L’Union européenne, par la voix de son Haut représentant pour les Affaires étrangères, exprime une vive préoccupation face à la montée des tensions. Bruxelles appelle toutes les parties à « cesser immédiatement les hostilités » et à éviter toute action susceptible d’entraîner un conflit régional généralisé.

Plusieurs États membres, dont la France et l’Allemagne, insistent sur la nécessité de préserver les voies diplomatiques et de protéger les populations civiles, particulièrement exposées dans les zones urbaines iraniennes et israéliennes.

Moscou, Pékin et plusieurs capitales régionales réagissent

Face à cette escalade, les réactions internationales se multiplient. Les États‑Unis reconnaissent participer à des « opérations de combat majeures » contre l’Iran, tandis que le Royaume‑Uni annonce mener des « opérations défensives régionales coordonnées ». La France, elle, affirme n’avoir été « ni prévenue ni impliquée » dans les frappes américano‑israéliennes, tout en surveillant de près la sécurité de ses ressortissants.

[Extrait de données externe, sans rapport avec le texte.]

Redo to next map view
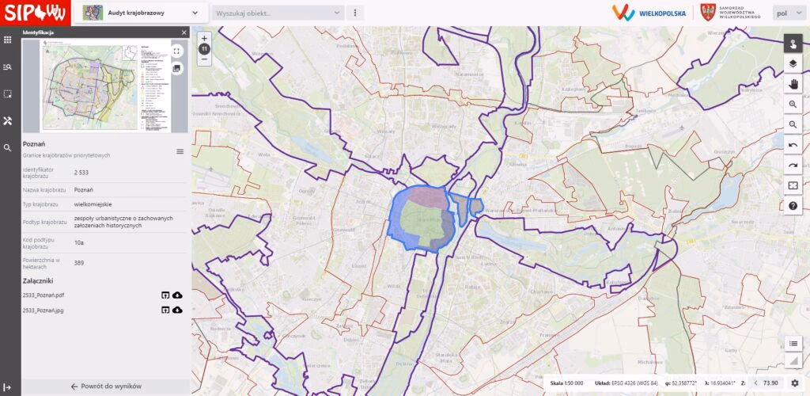The height and width of the screenshot is (396, 810). (x=793, y=166)
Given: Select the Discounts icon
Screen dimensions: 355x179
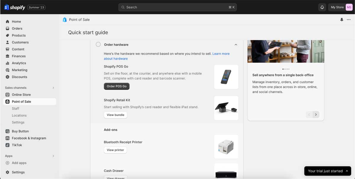Looking at the screenshot, I should (x=7, y=77).
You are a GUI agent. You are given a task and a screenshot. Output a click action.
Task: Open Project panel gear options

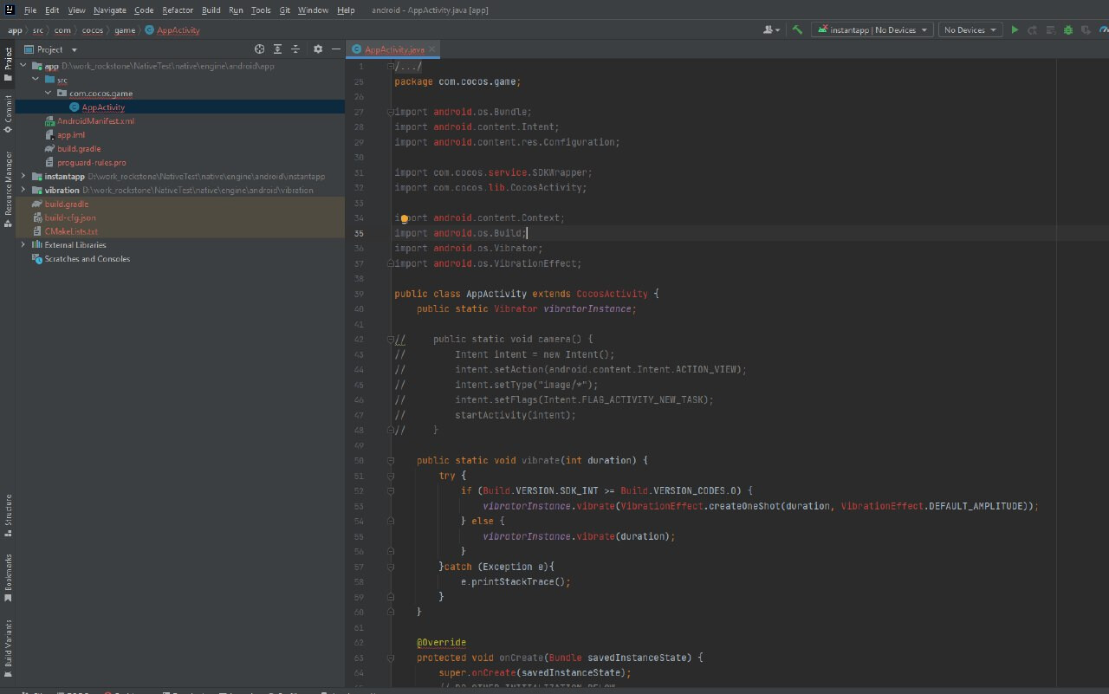coord(317,49)
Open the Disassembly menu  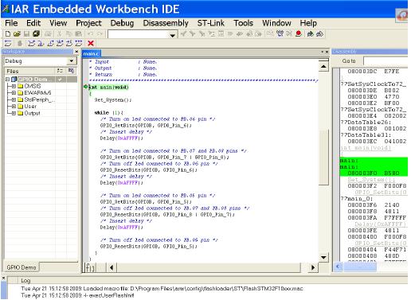pyautogui.click(x=166, y=23)
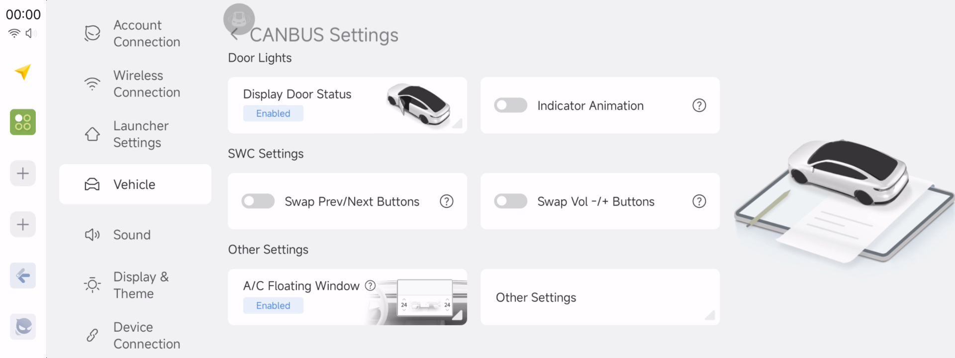
Task: Click the help icon for Swap Vol -/+ Buttons
Action: pyautogui.click(x=699, y=201)
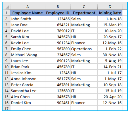
Task: Click the Department header cell
Action: [x=84, y=13]
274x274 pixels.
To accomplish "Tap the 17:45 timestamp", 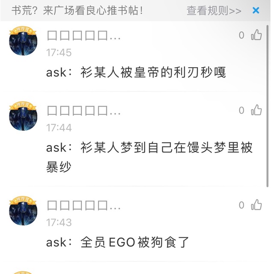I will coord(59,53).
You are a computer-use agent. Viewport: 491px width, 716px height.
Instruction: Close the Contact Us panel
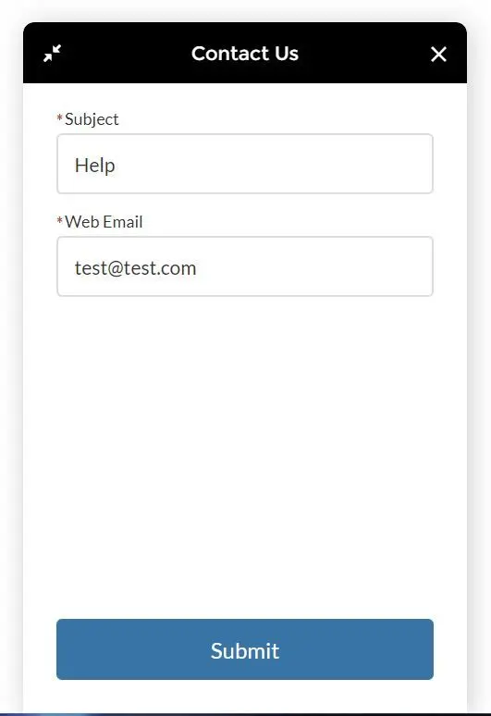tap(438, 54)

La Russie appelle à une « cessation immédiate des hostilités » et accuse Washington et Tel‑Aviv d’avoir « franchi un seuil dangereux » susceptible de provoquer une déstabilisation durable du Moyen‑Orient. Moscou demande la convocation d’une réunion d’urgence du Conseil de sécurité et met en garde contre « toute action susceptible d’entraîner un conflit régional incontrôlable ».

La Chine, de son côté, se dit « profondément préoccupée » par les frappes et appelle toutes les parties à « faire preuve de retenue ». Pékin insiste sur la nécessité de préserver la stabilité du Golfe, région stratégique pour ses approvisionnements énergétiques, et réaffirme son soutien à une solution politique plutôt qu’à une escalade militaire.

Dans le monde arabe, plusieurs États réagissent également. Le Qatar convoque l’ambassadeur d’Iran et dénonce des attaques « inconsidérées » après les frappes iraniennes sur son territoire. L’Arabie saoudite appelle à « éviter toute escalade supplémentaire » et à protéger les infrastructures énergétiques régionales. Les Émirats arabes unis, touchés par des débris de missiles, expriment leur « profonde inquiétude » et appellent à une désescalade rapide.

L’Algérie appelle à la « retenue » et au « sens des responsabilités »

L’Algérie a appelé samedi à la « retenue » et au « sens des responsabilités » en vue d’épargner à l’ensemble de la région du Golfe un surcroît d’insécurité et d’instabilité, indique un communiqué du ministère des Affaires étrangères, cité par l’APS.

« Les négociations conduites dans le cadre de la médiation du Sultanat d’Oman ont suscité et alimenté l’espoir d’une conclusion pacifique des discussions irano-américaines. L’échec de ces négociations qui se manifeste actuellement par une escalade militaire aux conséquences imprévisibles est profondément regrettable », lit-on dans le communiqué.

« Tout en exprimant sa profonde préoccupation face à ce développement, l’Algérie en appelle à la retenue et au sens des responsabilités en vue d’épargner à l’ensemble de la région du Golfe un surcroît d’insécurité et d’instabilité », conclut le communiqué du ministère.